Pubblichiamo un estratto del libro Indomabili. Perché certi che Cristo è con noi che raccoglie gli articoli scritti per La Nuova Bussola Quotiana ed è stato pubblicato postumo nel 2022. Si tratta di un articolo del dicembre 2012 sul Natale e sul tema della pace, con riflessioni ancora estremamente attuali perché, al contrario di molti dei giudizi diffusi, spesso anche nel mondo cattolico, invita a guardare il problema a partire dall’esperienza della fede.
Se c’è una cosa evidente in questi momenti è che l’uomo e la società vivono senza pace. La pace è la conoscenza profonda della propria identità nella sua verità. E’ il criterio giusto dei rapporti con le persone, con le cose, è un rapporto costruttivo e responsabile con la realtà e con la società. Cioè la pace è l’esigenza di una pienezza umana, capace di investire la realtà di questa pienezza.
Oggi la pace – che pure è una esigenza fondamentale dello spirito umano – viene giudicata impossibile, è un’utopia, una cosa in cui si è creduto e si è tentato per secoli ma che è sprofondata nella negatività della grande crisi che ha seguito la caduta delle ideologie.

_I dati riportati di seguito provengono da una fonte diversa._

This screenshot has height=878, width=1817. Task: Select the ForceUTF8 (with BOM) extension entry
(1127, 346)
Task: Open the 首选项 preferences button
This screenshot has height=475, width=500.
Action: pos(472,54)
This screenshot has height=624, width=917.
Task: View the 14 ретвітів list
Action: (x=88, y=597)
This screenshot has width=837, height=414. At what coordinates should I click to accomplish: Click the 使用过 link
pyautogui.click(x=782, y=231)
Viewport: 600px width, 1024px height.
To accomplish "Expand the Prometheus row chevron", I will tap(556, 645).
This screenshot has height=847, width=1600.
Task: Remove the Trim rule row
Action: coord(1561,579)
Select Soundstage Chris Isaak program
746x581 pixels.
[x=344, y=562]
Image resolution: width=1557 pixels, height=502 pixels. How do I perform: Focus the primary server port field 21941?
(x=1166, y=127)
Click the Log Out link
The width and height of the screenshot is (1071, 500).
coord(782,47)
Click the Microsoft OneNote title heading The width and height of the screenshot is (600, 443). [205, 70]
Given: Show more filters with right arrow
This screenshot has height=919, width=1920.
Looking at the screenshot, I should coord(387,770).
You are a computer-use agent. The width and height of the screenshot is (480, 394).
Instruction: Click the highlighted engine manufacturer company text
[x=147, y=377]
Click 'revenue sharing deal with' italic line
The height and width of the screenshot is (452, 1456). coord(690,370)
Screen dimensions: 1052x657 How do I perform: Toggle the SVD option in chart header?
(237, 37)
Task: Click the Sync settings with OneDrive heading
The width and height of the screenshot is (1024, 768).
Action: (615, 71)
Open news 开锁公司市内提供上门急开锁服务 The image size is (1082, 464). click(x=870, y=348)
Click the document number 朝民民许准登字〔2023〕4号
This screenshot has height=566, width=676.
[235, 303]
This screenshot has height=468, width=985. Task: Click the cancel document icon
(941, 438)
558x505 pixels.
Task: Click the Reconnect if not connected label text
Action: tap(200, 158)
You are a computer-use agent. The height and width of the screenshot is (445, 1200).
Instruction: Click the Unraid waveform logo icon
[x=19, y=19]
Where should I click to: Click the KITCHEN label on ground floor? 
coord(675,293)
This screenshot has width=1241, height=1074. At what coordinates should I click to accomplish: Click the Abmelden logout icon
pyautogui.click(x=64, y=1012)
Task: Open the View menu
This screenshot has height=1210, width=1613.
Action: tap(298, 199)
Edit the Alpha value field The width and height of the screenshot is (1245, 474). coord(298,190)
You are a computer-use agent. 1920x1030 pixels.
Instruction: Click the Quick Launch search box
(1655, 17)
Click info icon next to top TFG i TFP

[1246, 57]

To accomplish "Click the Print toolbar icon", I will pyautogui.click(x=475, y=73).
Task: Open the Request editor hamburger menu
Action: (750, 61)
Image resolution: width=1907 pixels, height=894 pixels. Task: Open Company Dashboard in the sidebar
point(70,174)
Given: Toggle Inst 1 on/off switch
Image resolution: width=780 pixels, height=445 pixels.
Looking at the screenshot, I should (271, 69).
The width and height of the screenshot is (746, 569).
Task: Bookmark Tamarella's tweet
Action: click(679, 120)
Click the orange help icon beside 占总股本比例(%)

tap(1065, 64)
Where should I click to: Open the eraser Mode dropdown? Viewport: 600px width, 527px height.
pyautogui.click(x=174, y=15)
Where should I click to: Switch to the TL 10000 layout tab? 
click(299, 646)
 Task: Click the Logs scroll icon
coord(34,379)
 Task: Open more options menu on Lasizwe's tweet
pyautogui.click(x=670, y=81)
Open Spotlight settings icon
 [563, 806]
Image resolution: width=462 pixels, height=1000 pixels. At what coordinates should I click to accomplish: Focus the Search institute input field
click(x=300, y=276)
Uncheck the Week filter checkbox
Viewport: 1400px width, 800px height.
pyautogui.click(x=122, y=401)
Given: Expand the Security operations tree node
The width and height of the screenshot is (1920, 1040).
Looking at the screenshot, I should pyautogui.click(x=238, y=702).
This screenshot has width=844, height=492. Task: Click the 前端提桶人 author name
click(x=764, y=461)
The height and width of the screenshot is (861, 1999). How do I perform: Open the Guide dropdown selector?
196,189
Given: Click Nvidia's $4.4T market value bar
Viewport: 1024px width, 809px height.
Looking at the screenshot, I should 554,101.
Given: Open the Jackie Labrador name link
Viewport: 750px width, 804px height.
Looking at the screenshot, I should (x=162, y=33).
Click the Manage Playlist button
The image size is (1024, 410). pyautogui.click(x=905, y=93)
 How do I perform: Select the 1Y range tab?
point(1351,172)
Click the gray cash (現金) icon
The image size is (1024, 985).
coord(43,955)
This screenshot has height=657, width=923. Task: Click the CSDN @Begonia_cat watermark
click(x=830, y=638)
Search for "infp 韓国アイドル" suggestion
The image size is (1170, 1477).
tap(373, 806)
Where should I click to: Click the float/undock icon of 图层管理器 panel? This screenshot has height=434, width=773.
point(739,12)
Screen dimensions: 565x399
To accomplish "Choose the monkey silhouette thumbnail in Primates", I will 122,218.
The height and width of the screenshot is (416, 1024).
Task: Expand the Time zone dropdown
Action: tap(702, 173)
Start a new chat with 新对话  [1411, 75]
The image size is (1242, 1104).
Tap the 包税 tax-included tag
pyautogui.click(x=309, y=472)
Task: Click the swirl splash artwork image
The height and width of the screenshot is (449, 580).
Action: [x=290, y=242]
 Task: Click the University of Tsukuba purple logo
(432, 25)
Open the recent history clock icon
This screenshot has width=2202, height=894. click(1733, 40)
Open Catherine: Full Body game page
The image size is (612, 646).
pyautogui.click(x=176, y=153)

E così siccome non c’è la pace c’è la violenza. La violenza occupa lo stesso posto lasciato libero dalla pace. Lo dice con chiarezza Benedetto XVI nel suo fondamentale messaggio Beati gli operatori di pace per la Giornata mondiale della Pace del 1° gennaio 2013 (pubblicato il giorno 8 dicembre 2012). Violenza che nasce come atteggiamento dell’individuo nei confronti degli altri individui, a tutti i livelli: familiare, sociale, politico. E ci stiamo abituando, nel senso che non fa più neppure notizia, ad esempio, lo stillicidio di omicidi-suicidi che ormai sembrano accompagnarci quasi quotidianamente; la manipolazione della vita a tutti i livelli, nascosta nei modi più subdoli; la violenza sui bambini, sui piccoli; le violenze etniche che scuotono periodicamente zone vaste dell’umanità; l’intolleranza di carattere ideologico religioso che la fa ancora da padrone in molti stati.
La violenza. Invece della pace c’è la violenza. E la violenza avvilisce l’uomo e la società. Avvilisce perché distrugge tutte quelle energie positive che pure l’uomo ha dentro il suo cuore.
Ma è proprio in questa situazione che sembrerebbe desolante e disperata che i cristiani salutano e proclamano la venuta di Cristo nella nostra carne mortale con il più antico e più attuale dei titoli con cui si è riconosciuto: Principe della Pace.
Il Signore è la pace, Cristo è la nostra pace. La pienezza della nostra umanità non si trova come esito del nostro cammino intellettuale e morale, delle nostre manipolazioni tecnologiche-scientifiche: la pace è la presenza di Cristo uomo nuovo, Crocifisso e Risorto, che comunica la pienezza di questa sua pace a coloro che credono. Questa pace viene dunque donata come un dono purissimo, fatto da Cristo al cuore di ogni uomo che crede in Lui.
Non dobbiamo aspettare di costruire la pace, noi dobbiamo incominciare a testimoniarla presente in Cristo, in noi e fra di noi. La pace è infatti una grande proposta di vita che viene rivolta alla nostra responsabilità. Del resto la pace è dono di Dio e responsabilità dell’uomo. Tocca all’uomo vivere l’esistenza di tutti giorni radicato nella certezza che Cristo è pace e sapendo investire di questa certezza tutte le circostanze dell’esistenza: quelle concrete, quotidiane, così come quelle eccezionali.
Allora ogni singolo segmento della nostra vita personale e sociale si colloca in una retta, come diceva don Luigi Giussani: la moralità, cioè la costruttività storica di un uomo non è una retta ma una serie di segmenti che poi il Signore fa convergere in una retta.
Noi abbiamo la responsabilità oggi più che mai di dire alto e forte che la pace non solo è possibile, ma è reale. E questa pace reale, che è Cristo, coinvolge la nostra esistenza e la fa camminare giorno dopo giorno verso la pienezza in Cristo della nostra umanità. Per questo, al di sotto di tutte le differenze, di tutte le fatiche, di tutte le lacerazioni che pure noi conosciamo e che combattiamo insieme a tutti i nostri fratelli uomini, al fondo di tutto il disagio che si può percepire nella vita di ogni giorno, sta una incrollabile letizia. Una letizia perché la nostra vita, appartenendo a Cristo e a Dio, raggiungerà senz’altro il massimo della sua pienezza umana.
Ci sostiene la grande certezza dell’antico salmista: «Il mio cuore è lieto perché Dio vive».